In 1948, at the London Olympic Games, the UIPM (Union Internationale de Pentathlon Moderne) was founded at Sandhurst Military Academy. Until that time, the Modern Pentathlon Olympic event had been organized by members of the constituent sports who sometimes did not fully understand the specific demands of combining five sports together in a single competition. Thus, Modern Pentathlon formed its own organization which continues to oversee developments in over 90 participating countries.

==Famous Pentathletes==

At the Olympic Games, Great Britain has won two gold medals: in 1976, the team of Adrian Parker, Danny Nightingale and Jim Fox won the team gold and in the inaugural Women's event in 2000, Steph Cook took the gold medal. In 1988 the Men's Team of Graham Brookhouse, Richard Phelps and Dominic Mahony won the bronze medal. Great Britain's women have achieved the remarkable feat of winning medals at every Olympic Games since women were admitted in 2000. They were: 2000 Steph Cook (gold), Kate Allenby (bronze); 2004 Georgina Harland (bronze); 2008 Heather Fell (silver); 2012 Samantha Murray (silver).

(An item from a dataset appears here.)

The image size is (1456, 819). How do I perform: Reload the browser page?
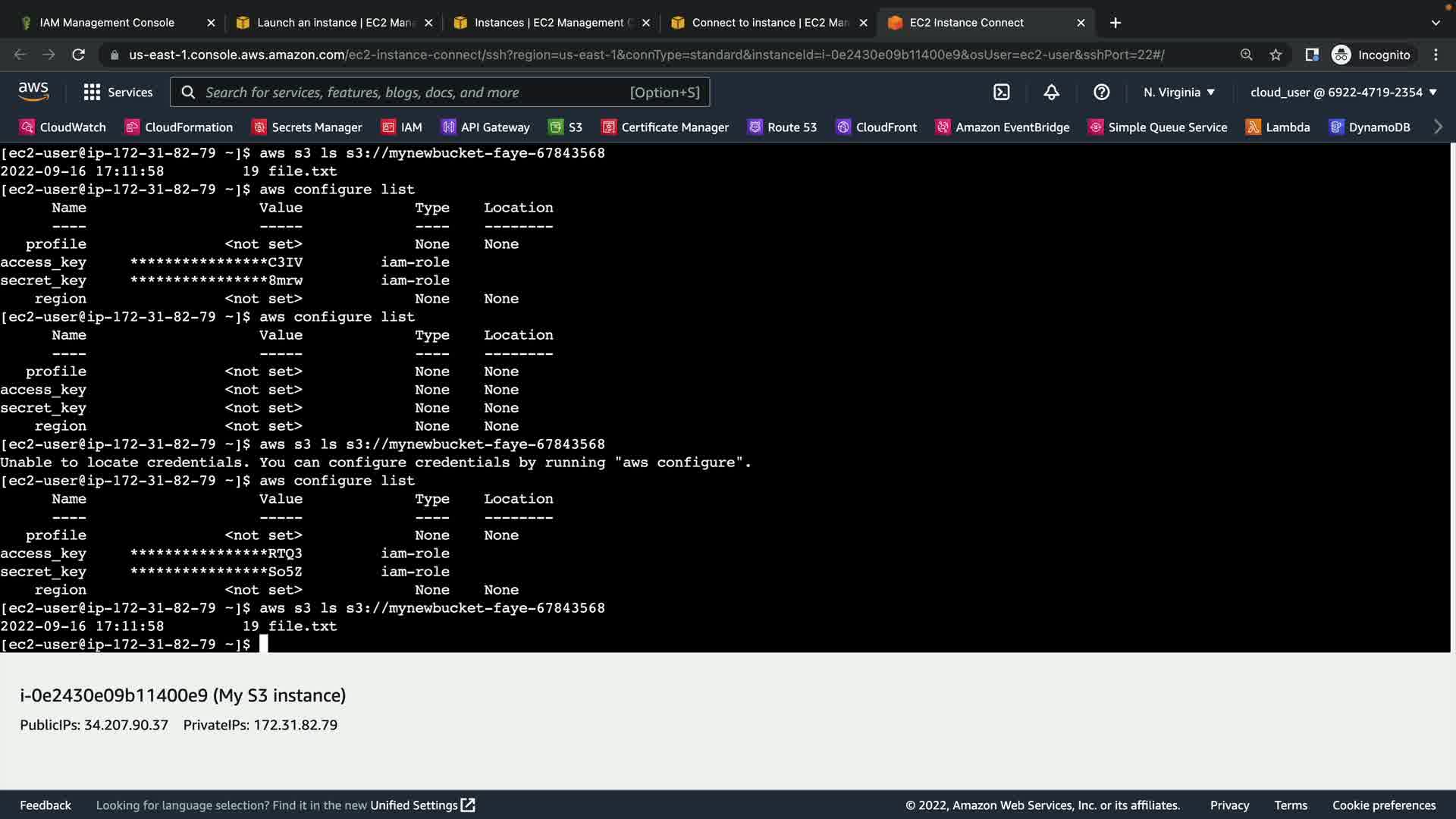(78, 55)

Great Britain has had six individual World Champions: 1982 Wendy Norman; 1993 Richard Phelps; 2001 Steph Cook; 2012 Mhairi Spence; 2014 Samantha Murray; and 2018 Jamie Cooke. In addition, there have been numerous team successes, the most notable being in 1982 when the British team of Wendy Norman, Sarah Parker and Kathy Tayler came 1st, 2nd and 3rd individually.